Syndrome 81 – Prisons Imaginaires

Syndrome 81

Prisons Imaginaires (2022)

Le tangage hypnotique et lancinant de l’eau sur la coque luisante de notre zodiac commence à  faire tourner les têtes. Voilà presque 24 heures que nous avons tenté de quitter terre, fuir. Voilà bien trop longtemps que ces mêmes rues nous digéraient et que nous en faisions de même sans en avoir plus aucune saveur à en tirer. Nous avons pris le large dans des espoirs peut-être flous mais nécessaires. Nous avons bravé la tempête, donné raison à la pluie battante, adopté chaque courbe des vagues , ignoré le brouillard pour mieux avancer.

C’est de manière soudaine qu’une lumière vive vient traverser la brume, un phare nous appelle. Nous avons réussi. Un nouveau port nous appelle, de nouvelles rues. Nous nous sommes évadés !

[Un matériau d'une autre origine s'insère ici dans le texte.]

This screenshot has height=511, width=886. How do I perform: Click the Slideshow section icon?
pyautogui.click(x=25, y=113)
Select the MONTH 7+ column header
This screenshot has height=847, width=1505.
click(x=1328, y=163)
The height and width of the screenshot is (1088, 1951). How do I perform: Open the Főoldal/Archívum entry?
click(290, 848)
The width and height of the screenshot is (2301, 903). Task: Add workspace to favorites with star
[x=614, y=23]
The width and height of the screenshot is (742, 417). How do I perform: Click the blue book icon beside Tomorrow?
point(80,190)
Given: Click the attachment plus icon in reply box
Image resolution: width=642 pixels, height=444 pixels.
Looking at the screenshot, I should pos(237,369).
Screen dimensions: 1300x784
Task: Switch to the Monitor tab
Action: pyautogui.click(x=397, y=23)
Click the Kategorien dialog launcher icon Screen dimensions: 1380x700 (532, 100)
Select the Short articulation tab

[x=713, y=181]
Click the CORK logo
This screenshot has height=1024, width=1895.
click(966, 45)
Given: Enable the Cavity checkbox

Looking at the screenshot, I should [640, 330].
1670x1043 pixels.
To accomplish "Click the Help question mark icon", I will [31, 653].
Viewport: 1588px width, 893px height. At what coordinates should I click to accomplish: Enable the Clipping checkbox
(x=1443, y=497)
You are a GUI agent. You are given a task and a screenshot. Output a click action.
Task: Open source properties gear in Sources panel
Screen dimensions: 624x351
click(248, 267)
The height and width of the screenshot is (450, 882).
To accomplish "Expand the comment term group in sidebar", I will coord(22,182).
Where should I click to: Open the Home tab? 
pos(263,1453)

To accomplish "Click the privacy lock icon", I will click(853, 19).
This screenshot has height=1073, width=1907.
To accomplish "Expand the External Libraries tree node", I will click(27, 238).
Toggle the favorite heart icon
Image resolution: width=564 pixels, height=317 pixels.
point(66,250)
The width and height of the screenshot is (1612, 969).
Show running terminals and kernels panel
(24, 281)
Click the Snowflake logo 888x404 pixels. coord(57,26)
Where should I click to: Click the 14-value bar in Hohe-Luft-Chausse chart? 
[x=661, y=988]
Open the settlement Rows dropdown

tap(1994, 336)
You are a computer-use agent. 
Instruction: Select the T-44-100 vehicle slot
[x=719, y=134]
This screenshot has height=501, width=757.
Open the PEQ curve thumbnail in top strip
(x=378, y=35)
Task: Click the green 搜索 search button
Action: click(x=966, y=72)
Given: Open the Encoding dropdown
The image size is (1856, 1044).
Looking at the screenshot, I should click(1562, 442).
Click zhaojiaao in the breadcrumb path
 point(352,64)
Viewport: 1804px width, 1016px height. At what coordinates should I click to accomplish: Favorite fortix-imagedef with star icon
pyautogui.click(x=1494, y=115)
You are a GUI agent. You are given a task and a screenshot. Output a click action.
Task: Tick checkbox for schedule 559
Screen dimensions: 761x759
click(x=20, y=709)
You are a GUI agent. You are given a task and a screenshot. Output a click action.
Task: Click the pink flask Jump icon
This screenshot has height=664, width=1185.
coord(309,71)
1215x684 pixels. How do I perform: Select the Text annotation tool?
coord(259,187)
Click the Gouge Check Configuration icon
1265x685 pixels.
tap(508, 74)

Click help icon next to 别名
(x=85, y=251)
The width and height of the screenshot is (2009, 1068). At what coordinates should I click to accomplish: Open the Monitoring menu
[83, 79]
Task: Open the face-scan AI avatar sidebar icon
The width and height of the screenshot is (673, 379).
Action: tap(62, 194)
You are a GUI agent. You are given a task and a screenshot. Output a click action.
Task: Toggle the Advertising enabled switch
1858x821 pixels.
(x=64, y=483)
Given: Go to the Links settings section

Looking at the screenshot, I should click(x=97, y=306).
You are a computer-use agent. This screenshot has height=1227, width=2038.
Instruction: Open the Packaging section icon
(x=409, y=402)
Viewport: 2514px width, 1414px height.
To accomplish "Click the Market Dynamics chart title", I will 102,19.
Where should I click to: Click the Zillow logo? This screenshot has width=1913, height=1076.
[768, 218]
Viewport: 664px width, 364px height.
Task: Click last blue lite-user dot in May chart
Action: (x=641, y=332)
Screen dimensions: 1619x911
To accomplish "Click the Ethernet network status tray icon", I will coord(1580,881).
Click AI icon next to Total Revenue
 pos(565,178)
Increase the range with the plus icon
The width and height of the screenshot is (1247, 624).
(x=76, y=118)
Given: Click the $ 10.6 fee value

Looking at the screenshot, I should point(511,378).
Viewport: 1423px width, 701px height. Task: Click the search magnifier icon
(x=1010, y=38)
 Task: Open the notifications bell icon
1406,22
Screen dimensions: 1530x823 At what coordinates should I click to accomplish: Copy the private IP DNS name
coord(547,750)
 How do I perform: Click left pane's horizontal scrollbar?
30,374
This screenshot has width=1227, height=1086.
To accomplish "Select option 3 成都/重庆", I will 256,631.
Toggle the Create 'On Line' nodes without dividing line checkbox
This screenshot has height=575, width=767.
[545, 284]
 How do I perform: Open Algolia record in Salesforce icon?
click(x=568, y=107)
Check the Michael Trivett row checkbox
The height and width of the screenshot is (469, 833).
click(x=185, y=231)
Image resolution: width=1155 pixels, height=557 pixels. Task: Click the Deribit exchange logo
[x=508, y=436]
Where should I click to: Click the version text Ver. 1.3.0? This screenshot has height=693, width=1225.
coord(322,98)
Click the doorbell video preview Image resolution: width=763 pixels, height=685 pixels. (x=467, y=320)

Mais cette lumière, ce vacillement dans la nuit, cette imposante structure de béton à l’entrée de la baie, nous la connaissons forcément, ce n’est pas un sentiment de déjà-vu… Nous avons tourné en rond, nous venons d’entrer de nouveau aux portes de nos geôles.

| Par Nino Futur

« Toujours tu termineras ta course dans cette ville. N’espère point autre chose. Il n’y a aucun bateau pour toi, il n’y a aucune route. Maintenant que tu as dévasté ta vie ici, dans ce petit coin perdu, tu l’as détruite partout dans le monde. » 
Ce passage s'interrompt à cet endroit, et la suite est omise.